# TASK OBJECTIVE
The answer must consist of each line below that holds the word "computer", copied as it stands.

== == ==

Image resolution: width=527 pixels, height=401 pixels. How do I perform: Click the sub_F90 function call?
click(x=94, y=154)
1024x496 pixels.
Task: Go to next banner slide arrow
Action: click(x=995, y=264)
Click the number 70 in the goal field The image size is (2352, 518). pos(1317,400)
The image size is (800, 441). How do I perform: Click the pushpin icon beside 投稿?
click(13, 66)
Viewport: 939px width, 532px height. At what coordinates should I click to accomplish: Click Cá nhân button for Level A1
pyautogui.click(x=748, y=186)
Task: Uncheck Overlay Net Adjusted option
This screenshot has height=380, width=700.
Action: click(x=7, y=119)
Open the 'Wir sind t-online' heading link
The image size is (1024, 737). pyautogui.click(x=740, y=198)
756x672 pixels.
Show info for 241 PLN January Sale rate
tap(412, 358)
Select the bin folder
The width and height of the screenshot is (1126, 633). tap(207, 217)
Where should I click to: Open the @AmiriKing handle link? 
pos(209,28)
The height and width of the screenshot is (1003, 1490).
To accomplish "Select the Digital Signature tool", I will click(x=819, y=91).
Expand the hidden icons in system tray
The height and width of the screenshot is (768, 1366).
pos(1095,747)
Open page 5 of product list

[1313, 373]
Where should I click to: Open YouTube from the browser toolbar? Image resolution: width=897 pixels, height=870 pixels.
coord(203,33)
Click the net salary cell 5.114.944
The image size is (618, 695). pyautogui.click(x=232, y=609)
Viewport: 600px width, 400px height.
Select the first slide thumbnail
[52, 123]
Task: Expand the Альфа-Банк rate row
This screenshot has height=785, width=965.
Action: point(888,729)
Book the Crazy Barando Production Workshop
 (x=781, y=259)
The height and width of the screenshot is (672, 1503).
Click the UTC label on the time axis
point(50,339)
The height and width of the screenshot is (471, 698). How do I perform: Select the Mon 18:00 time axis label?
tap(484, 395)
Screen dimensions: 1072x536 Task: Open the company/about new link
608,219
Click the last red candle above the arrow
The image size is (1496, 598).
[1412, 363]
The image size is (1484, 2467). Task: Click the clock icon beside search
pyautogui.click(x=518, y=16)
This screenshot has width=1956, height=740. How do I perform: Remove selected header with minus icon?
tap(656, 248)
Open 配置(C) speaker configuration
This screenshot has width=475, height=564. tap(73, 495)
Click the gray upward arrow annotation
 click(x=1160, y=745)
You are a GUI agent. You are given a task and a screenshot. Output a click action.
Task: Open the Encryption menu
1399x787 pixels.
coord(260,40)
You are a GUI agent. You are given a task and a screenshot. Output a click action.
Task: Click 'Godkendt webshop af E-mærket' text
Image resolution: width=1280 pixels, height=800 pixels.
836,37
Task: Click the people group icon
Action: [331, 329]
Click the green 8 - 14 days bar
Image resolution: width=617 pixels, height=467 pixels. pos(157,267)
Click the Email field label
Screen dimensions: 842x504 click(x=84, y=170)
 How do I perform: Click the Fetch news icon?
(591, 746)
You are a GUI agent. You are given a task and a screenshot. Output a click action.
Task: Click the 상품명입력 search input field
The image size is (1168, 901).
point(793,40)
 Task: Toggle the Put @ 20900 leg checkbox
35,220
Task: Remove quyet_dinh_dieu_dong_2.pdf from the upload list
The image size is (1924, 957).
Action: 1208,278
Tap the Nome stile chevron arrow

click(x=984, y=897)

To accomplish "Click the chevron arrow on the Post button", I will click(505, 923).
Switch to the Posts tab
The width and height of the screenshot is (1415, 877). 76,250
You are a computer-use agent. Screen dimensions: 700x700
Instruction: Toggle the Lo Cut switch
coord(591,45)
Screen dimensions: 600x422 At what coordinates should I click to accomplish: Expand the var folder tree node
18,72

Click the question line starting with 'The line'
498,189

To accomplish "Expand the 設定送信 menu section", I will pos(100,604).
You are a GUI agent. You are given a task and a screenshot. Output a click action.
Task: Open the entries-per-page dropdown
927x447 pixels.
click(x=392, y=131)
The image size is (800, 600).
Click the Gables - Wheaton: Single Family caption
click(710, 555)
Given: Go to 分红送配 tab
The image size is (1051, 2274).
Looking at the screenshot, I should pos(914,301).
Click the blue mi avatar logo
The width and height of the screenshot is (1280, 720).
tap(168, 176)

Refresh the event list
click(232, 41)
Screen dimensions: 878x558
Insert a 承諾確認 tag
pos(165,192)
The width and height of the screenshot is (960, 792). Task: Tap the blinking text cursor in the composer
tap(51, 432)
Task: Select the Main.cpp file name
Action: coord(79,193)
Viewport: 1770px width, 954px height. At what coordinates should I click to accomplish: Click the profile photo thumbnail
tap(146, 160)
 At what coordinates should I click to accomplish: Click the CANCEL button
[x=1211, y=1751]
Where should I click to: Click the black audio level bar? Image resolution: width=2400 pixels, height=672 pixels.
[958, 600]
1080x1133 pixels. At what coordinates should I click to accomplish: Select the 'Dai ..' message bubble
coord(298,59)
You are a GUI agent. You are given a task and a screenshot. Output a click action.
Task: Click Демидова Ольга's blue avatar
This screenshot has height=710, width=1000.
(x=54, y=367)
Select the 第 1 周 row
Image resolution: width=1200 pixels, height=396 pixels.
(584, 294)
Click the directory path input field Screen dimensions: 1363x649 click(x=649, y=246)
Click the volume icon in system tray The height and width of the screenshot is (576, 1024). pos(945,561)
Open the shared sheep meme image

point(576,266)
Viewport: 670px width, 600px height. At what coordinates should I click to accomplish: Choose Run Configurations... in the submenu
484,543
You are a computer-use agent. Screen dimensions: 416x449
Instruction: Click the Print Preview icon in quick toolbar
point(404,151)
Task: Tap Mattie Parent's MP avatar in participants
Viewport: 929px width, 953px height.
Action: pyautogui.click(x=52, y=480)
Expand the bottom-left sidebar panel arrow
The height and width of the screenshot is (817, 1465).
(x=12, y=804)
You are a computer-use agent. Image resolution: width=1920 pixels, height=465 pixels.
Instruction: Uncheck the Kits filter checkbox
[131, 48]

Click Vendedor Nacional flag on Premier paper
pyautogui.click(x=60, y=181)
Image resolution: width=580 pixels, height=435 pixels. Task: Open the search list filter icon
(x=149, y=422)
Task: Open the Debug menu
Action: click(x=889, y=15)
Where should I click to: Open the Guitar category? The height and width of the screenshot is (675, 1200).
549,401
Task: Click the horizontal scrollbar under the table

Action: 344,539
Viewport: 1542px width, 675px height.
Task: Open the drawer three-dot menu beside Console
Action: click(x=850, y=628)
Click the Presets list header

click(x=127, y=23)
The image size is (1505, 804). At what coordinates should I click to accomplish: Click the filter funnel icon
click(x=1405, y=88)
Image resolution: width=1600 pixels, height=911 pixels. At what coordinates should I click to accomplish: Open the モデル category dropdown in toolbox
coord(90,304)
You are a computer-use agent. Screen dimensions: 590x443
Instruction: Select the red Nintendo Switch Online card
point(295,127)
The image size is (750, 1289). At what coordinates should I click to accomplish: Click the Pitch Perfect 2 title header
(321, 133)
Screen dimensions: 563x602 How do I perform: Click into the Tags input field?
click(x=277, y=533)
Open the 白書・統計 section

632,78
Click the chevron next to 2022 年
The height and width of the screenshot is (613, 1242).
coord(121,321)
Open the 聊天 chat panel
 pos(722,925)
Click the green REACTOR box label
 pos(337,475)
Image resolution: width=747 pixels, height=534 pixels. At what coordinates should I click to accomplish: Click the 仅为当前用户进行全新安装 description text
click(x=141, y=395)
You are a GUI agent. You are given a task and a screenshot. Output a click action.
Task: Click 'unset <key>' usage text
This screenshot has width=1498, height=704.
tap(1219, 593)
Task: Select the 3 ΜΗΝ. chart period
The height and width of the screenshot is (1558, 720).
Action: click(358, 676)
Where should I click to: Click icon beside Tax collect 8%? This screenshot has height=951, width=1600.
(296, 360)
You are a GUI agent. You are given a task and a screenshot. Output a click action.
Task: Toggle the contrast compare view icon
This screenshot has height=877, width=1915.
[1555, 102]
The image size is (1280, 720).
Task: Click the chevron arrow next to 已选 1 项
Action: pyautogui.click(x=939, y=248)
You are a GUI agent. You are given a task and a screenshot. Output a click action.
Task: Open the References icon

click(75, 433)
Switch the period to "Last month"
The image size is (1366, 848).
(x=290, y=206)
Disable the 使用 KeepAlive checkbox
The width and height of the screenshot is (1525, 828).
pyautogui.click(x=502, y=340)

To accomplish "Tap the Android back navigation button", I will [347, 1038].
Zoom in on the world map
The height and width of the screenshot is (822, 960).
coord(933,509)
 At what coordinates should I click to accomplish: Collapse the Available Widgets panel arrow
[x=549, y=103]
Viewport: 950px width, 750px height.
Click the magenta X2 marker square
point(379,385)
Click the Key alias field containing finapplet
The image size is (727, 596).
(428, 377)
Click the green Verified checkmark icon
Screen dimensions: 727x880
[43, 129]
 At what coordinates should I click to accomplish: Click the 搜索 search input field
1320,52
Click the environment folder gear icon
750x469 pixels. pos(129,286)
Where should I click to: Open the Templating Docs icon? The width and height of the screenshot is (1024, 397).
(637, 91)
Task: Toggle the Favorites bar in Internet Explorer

== == ==

# TASK ANSWER
You are a computer-use agent. Screen dimensions: 700x700
You are a computer-use agent. Screen dimensions: 416x449
You are a computer-use agent. Image resolution: width=1920 pixels, height=465 pixels.
You are a computer-use agent. Screen dimensions: 590x443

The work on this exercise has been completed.